The oyster and kelp growing seasons are complementary; the former is ending now, and the latter beginning. “We spawn kelp in October-November, it grows through the winter, and is harvested in May,” Mr. Dunne told the board. “It works well scheduling-wise, which is why New York wants to bring it in as an alternative crop.”

The site in Three Mile Harbor will be abandoned, he said, after the disappointing results, but lines will again be deployed off Shipyard Lane and in deeper water offshore.

Skye Tanzmann and Nick Cooper, the high school students and South Fork Sea Farmers interns, told the board that a “huge problem with excessive E. coli” bacteria and eutrophication in Accabonac Harbor led to the 50-yard-long oyster reef that was installed last month with the help of Springs School sixth graders.

Oysters can filter up to 50 gallons of water per day, Skye told the board. “An entire reef of them would have a great environmental impact on improving the pollutant-free water column that we hope to achieve.”

Another benefit of oyster reefs, Nick said, is that they can prevent erosion and potentially reclaim land by absorbing and reflecting waves, reducing their impact on the shoreline.
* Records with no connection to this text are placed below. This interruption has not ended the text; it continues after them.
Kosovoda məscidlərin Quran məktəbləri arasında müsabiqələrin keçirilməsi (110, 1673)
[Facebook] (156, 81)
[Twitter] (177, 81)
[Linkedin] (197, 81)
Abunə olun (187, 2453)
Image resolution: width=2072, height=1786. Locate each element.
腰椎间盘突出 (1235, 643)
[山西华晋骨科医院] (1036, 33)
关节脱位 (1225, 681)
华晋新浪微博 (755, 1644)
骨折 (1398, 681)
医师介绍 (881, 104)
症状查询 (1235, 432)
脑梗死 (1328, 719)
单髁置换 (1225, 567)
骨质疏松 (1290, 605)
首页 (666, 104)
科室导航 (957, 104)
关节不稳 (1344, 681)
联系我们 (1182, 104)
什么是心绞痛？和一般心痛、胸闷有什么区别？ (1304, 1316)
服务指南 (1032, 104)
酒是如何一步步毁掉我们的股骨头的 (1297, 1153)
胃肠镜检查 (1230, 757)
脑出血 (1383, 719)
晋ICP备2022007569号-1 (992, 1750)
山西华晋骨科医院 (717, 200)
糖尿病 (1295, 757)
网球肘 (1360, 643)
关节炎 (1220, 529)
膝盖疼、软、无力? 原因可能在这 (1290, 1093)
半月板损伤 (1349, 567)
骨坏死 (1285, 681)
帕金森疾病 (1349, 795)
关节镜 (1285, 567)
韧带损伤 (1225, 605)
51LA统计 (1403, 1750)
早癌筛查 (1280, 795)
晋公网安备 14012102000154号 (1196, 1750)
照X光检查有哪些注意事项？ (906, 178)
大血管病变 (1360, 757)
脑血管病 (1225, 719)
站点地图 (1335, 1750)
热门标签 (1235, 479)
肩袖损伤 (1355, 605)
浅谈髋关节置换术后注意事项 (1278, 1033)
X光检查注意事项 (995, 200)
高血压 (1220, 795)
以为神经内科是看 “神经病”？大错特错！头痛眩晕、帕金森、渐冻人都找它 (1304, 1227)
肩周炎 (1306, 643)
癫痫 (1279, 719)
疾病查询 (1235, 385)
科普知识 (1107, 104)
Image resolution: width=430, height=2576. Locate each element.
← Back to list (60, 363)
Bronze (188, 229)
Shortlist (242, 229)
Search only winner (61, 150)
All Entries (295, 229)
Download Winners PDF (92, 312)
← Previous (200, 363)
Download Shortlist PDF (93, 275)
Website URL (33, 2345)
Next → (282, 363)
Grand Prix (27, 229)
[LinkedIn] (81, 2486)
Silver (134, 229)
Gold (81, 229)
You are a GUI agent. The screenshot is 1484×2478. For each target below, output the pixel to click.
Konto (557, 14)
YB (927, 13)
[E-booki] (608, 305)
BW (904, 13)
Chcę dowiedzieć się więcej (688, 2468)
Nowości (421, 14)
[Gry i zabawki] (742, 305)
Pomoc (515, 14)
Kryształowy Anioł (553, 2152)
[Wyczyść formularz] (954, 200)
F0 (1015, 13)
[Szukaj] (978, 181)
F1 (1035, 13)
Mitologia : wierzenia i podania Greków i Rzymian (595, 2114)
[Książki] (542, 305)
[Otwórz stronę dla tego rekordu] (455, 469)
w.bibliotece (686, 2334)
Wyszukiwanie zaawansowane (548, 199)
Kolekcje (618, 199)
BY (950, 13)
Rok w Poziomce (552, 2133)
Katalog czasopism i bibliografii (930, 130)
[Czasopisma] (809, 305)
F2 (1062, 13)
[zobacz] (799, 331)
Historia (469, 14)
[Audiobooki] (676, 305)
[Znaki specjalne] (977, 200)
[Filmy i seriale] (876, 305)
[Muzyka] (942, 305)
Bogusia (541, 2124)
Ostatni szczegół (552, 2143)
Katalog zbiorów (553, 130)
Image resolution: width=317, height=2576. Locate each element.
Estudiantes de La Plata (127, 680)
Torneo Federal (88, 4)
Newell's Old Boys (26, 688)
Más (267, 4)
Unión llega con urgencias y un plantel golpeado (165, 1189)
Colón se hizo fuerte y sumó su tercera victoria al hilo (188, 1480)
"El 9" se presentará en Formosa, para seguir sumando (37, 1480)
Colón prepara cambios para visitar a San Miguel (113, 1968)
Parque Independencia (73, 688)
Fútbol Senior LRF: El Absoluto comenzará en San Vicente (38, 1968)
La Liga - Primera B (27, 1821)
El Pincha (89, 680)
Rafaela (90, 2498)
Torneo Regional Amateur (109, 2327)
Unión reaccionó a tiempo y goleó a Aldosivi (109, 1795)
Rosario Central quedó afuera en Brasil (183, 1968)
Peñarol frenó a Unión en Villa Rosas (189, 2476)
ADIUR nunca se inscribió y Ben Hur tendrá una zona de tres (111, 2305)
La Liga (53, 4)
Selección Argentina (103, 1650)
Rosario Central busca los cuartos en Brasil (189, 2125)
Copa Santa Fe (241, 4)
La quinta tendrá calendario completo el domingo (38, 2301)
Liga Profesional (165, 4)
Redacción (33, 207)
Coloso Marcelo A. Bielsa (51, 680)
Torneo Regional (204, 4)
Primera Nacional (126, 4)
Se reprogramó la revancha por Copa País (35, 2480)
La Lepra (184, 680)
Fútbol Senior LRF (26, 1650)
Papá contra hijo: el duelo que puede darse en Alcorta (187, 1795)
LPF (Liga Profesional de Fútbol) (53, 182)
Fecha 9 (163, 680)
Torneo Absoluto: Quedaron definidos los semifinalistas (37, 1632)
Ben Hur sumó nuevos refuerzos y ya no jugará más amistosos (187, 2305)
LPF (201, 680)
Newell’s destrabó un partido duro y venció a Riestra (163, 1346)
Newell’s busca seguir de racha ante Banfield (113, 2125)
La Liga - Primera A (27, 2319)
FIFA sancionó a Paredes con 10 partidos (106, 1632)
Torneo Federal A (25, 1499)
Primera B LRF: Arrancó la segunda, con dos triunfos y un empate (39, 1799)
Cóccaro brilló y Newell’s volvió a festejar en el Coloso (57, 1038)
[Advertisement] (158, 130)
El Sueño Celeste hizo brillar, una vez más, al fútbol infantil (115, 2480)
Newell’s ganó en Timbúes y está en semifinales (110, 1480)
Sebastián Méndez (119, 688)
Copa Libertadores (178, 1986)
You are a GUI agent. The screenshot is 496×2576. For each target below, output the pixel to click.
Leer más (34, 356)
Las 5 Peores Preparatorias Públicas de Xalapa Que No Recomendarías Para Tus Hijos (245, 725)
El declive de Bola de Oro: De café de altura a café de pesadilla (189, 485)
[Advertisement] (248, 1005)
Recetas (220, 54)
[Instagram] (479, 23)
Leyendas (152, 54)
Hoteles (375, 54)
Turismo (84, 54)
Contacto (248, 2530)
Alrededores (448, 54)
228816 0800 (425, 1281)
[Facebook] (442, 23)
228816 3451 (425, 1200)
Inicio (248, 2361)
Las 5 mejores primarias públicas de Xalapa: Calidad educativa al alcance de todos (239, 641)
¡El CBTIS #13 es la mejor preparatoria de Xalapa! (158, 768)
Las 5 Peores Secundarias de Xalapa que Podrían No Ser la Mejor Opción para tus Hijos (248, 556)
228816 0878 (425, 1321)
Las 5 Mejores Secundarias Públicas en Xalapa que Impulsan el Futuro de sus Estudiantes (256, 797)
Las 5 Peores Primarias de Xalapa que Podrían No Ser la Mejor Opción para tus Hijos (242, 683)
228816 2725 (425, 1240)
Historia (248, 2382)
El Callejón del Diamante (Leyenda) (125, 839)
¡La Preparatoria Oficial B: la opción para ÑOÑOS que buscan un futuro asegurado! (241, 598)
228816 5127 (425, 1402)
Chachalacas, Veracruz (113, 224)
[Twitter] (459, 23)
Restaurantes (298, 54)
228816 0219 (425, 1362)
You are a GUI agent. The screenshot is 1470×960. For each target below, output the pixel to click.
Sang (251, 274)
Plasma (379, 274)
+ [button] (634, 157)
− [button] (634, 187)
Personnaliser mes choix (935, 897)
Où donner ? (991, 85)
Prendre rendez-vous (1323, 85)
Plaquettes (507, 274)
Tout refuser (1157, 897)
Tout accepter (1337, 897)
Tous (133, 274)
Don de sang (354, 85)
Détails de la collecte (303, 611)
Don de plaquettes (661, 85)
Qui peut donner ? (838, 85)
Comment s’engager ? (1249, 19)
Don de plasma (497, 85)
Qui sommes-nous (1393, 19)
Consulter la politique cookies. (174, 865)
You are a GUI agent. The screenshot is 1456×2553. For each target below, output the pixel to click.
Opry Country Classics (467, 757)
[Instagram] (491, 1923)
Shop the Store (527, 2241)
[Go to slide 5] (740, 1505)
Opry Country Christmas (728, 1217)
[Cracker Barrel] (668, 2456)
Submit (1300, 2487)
Last month’s installation of spat-on-shell oysters in biodegradable bags was a success, and Skye and Nick hope to oversee the creation of two more oyster reefs. One, pending the property owner’s approval, could be in the waters off 113 Louse Point Road in Amagansett, where Nick said there is “a significant erosion problem.” At the other potential site, she said, off 104 Gerard Drive in Springs, a similar erosion problem exists.